13 March 2006
At the conclusion of the four-day African Ministerial Conference on Hydropower and Sustainable Development in Johannesburg on Thursday, African leaders committed to developing a continent-wide energy vision for 2025 to be monitored by ministers of finance, energy, water and the environment under the auspices of the African Union (AU).
Delegates agreed that exploiting the potential of hydropower as renewable energy could help meet the power needs of the continent.
The vision includes analysing case studies of hydropower projects in Africa, which will serve as mentoring examples.
The ministers also agreed that hydropower development should be underpinned by sound environmental and social impact assessments, mitigation and management of plans, in accordance with national regulatory frameworks and international standards of good practice.
South African Minister of Minerals and Energy Lindiwe Hendricks emphasised the importance of capacity building in hydropower development and climate change as critical to meeting the set goals.
While 75% of South Africans have access to electricity, she noted with concern that over 90% of people in Africa had no such access.
“We emphasise that access to electricity is essential for achieving the objectives of Nepad, the Millennium Development Goals and sustainable development,” she said.
Developing Africa’s potential
Hendricks said the conference also noted that less than 70% of hydropower potential in Africa had been developed.
“We acknowledged the existence of good practices and past mistakes in hydropower development as important educational tools for recognising what is required for successful hydropower projects,” she said.
As part of the action plan, South Africa and Egypt will help other African countries develop their designated national authorities for clean development mechanisms and provide technical assistance in project development.
AU member states are also expected to streamline their legal and regulatory frameworks and to improve skills to further hydropower development. Ministers will also look at the benefits of using hydropower in conjunction with other renewable energy sources such as wind, solar and geothermal power.

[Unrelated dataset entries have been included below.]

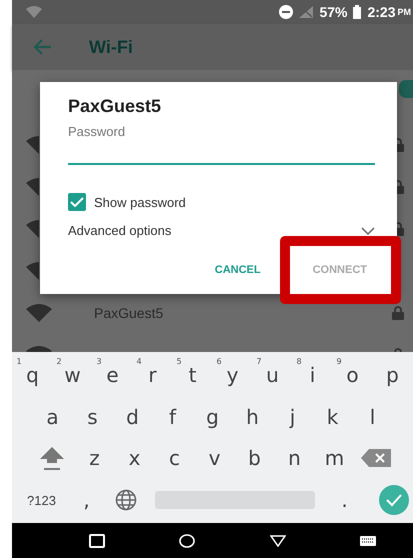  What do you see at coordinates (41, 500) in the screenshot?
I see `symbols-key: ?123` at bounding box center [41, 500].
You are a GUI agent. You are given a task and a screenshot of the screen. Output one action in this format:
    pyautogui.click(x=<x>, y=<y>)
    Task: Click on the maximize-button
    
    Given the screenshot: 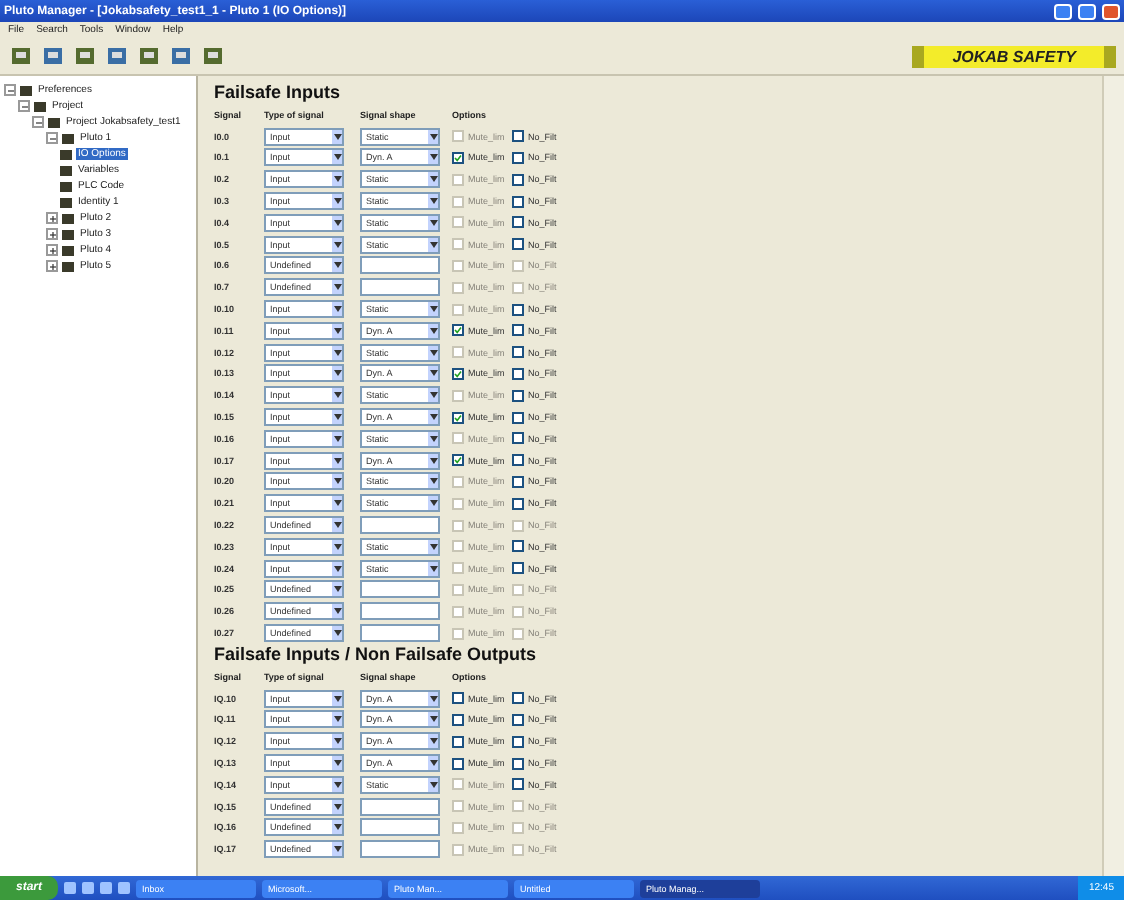 What is the action you would take?
    pyautogui.click(x=1087, y=11)
    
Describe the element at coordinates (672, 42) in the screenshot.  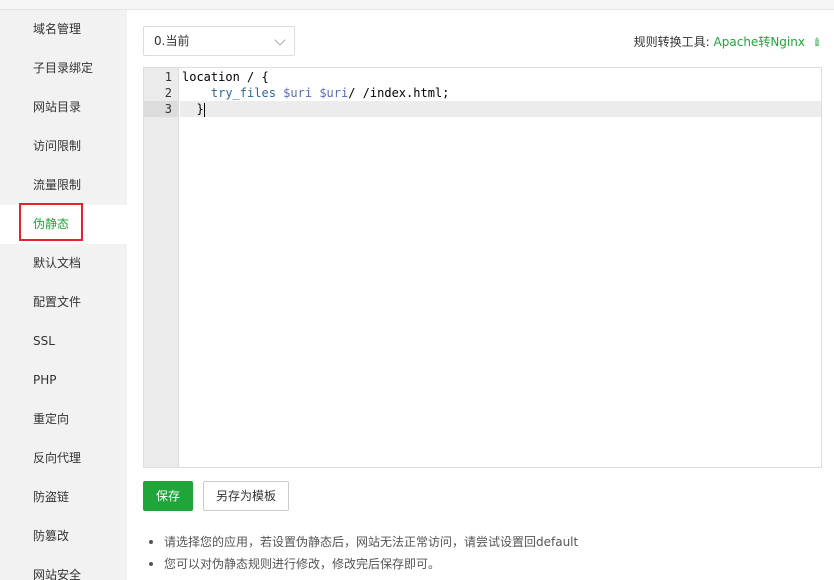
I see `rule-convert-label: 规则转换工具:` at that location.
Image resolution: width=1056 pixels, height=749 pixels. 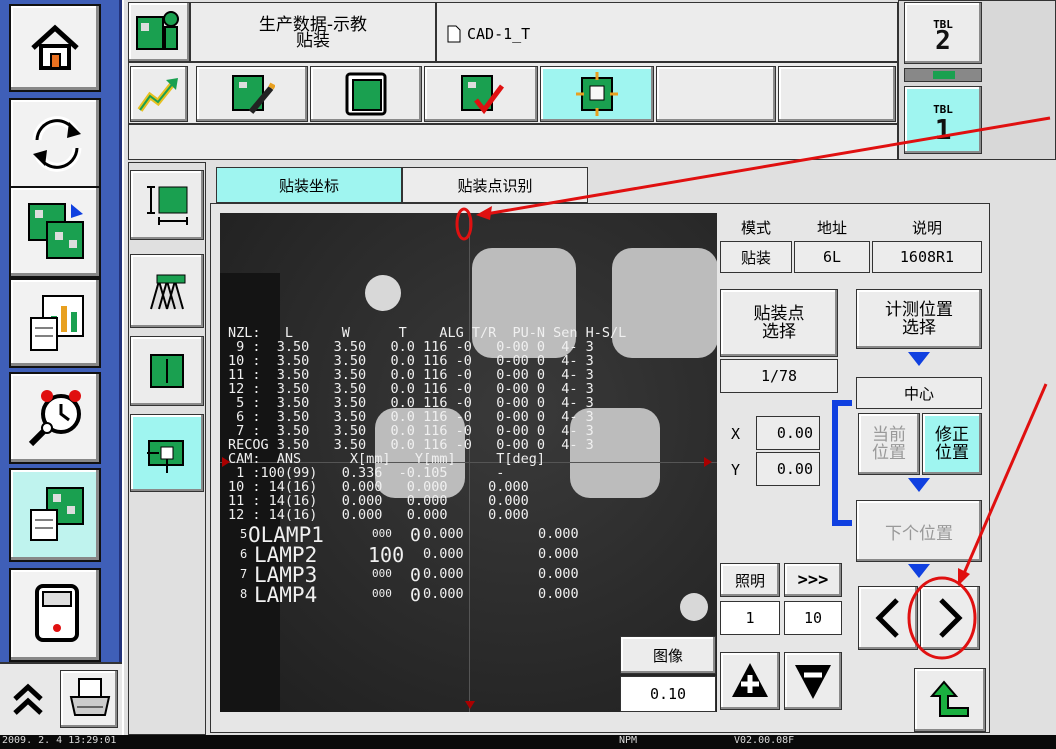 What do you see at coordinates (764, 740) in the screenshot?
I see `status-version: V02.00.08F` at bounding box center [764, 740].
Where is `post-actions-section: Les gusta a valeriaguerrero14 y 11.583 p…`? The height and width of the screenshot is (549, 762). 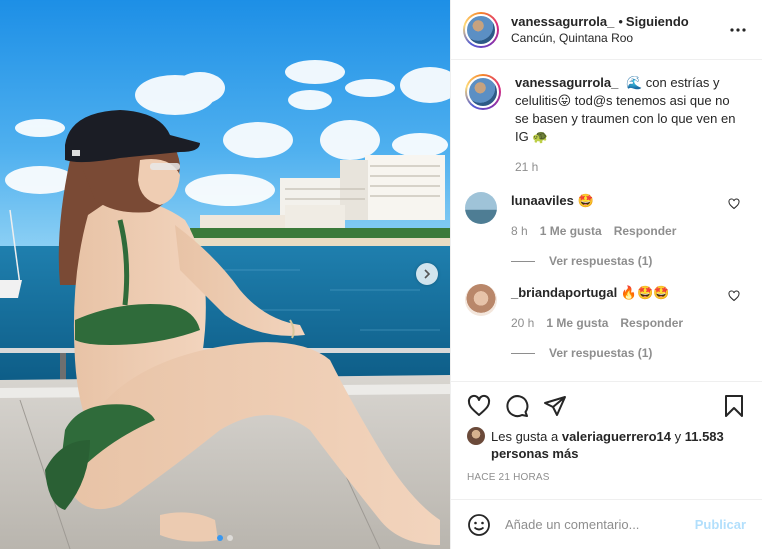 post-actions-section: Les gusta a valeriaguerrero14 y 11.583 p… is located at coordinates (606, 440).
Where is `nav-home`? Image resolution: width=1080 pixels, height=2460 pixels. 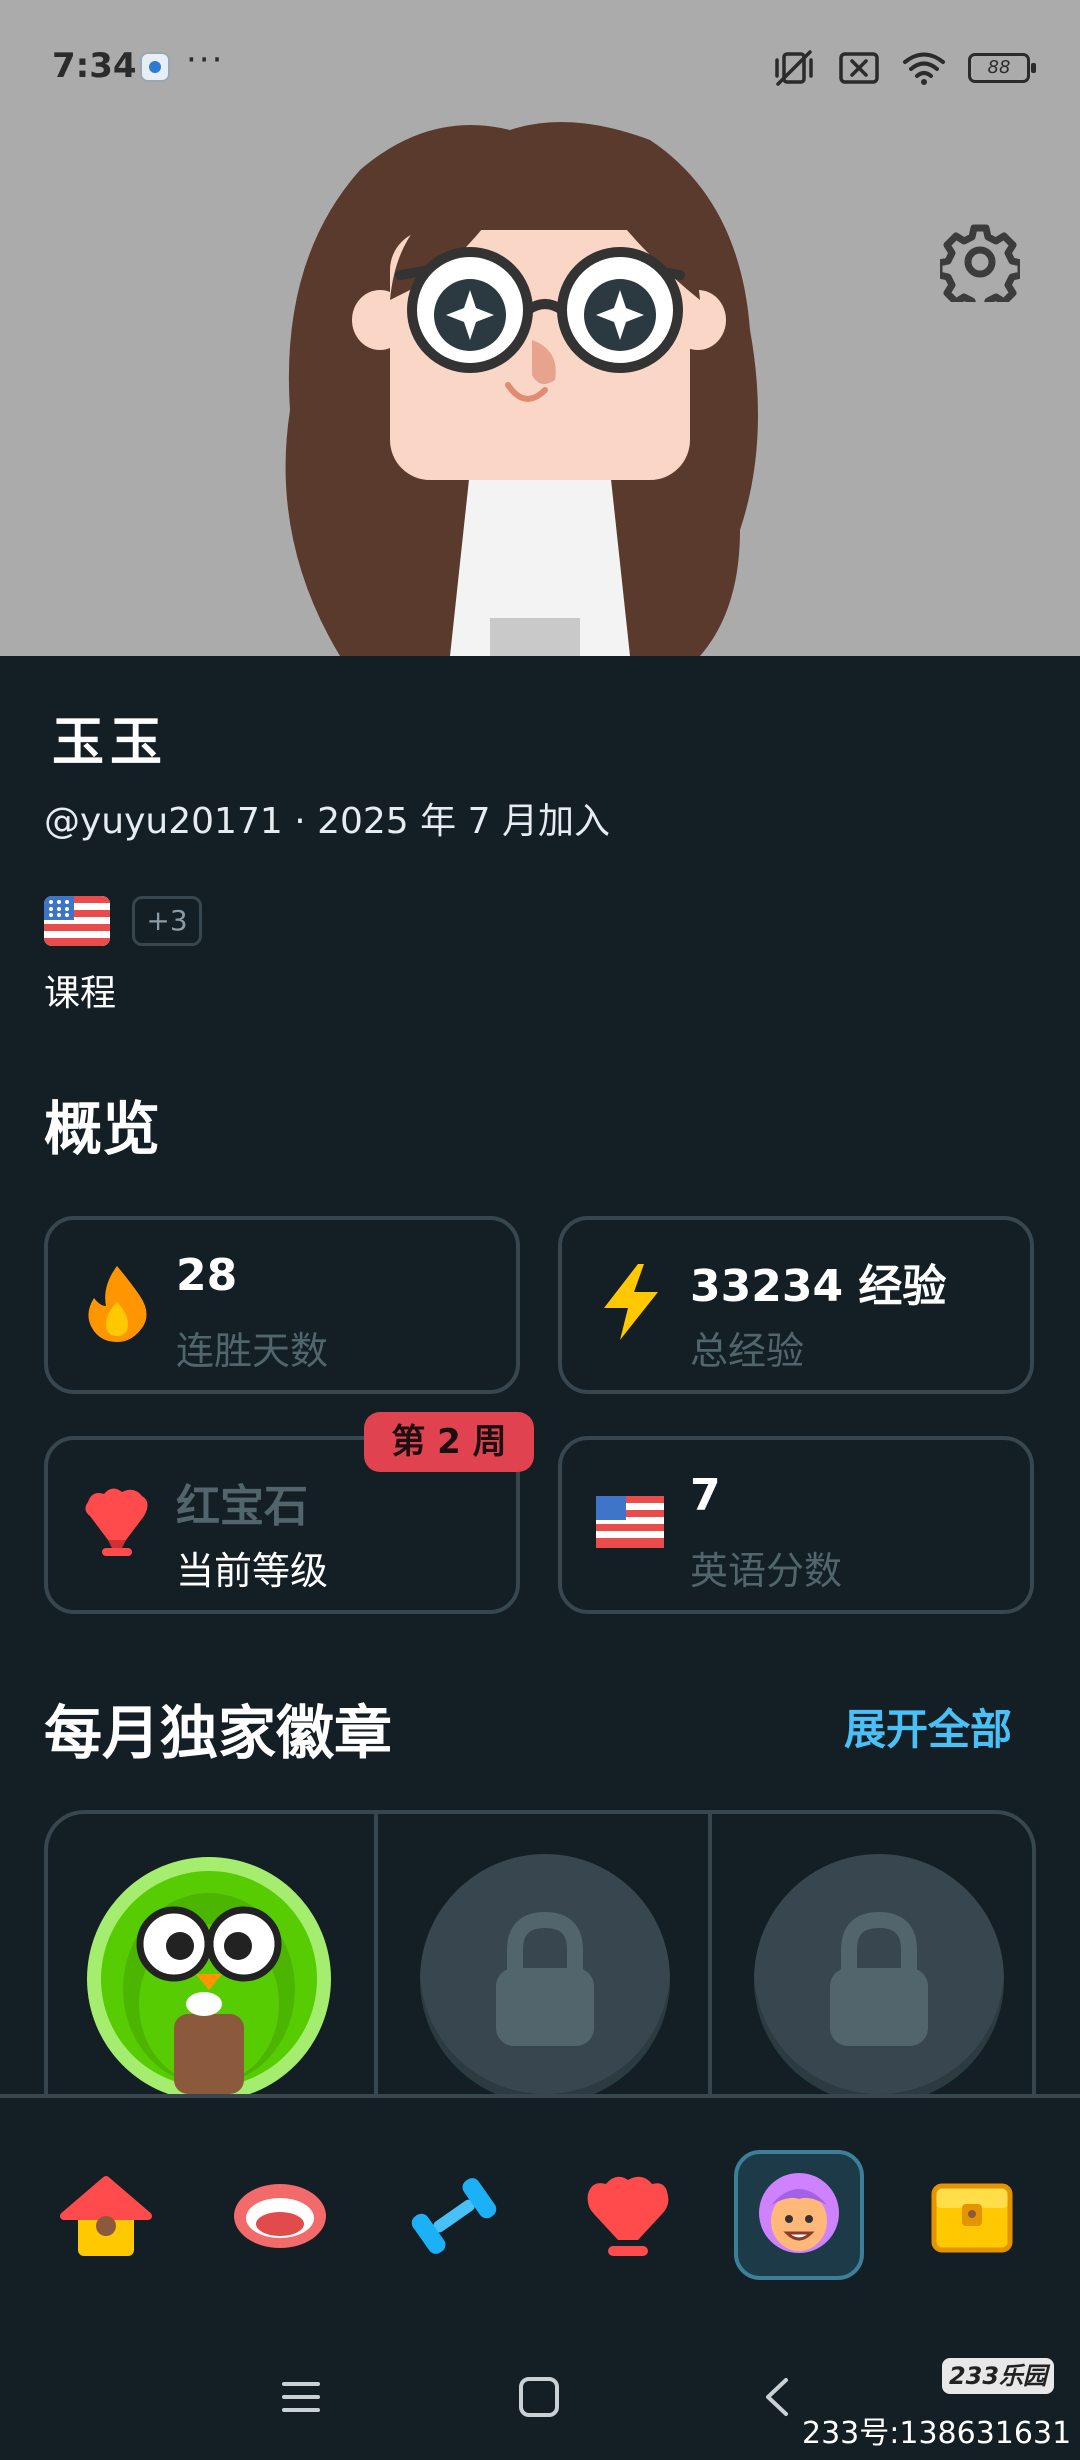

Recognising the energy deficiency in Africa, ministers will ask the AU and other regional and international institutions to help countries prepare feasibility studies of key Nepad hydropower projects such as Inga Project in the Democratic Republic of Congo, to serve as a regional source of electricity.
Centres of excellence
The ministers will ask the Nepad Secretariat to speed up the establishment of centres of excellence on water, science, technology and renewable energy.
The conference called on multilateral and bilateral funding agencies to engage African countries on hydropower development, promote national and regional projects and innovative funding mechanisms.
The ministers noted the establishment of the Infrastructure Consortium Secretariat at the African Development Bank for necessary coordination and mobilisation of resources.
The African Ministerial Council on Water, AFREC and the Forum of Energy Ministers of Africa are to implement the action plan of the conference.
Hendricks said the outcomes of the conference would be fed into the Nepad infrastructure planning process of the AU as well as national and ministerial plans of action.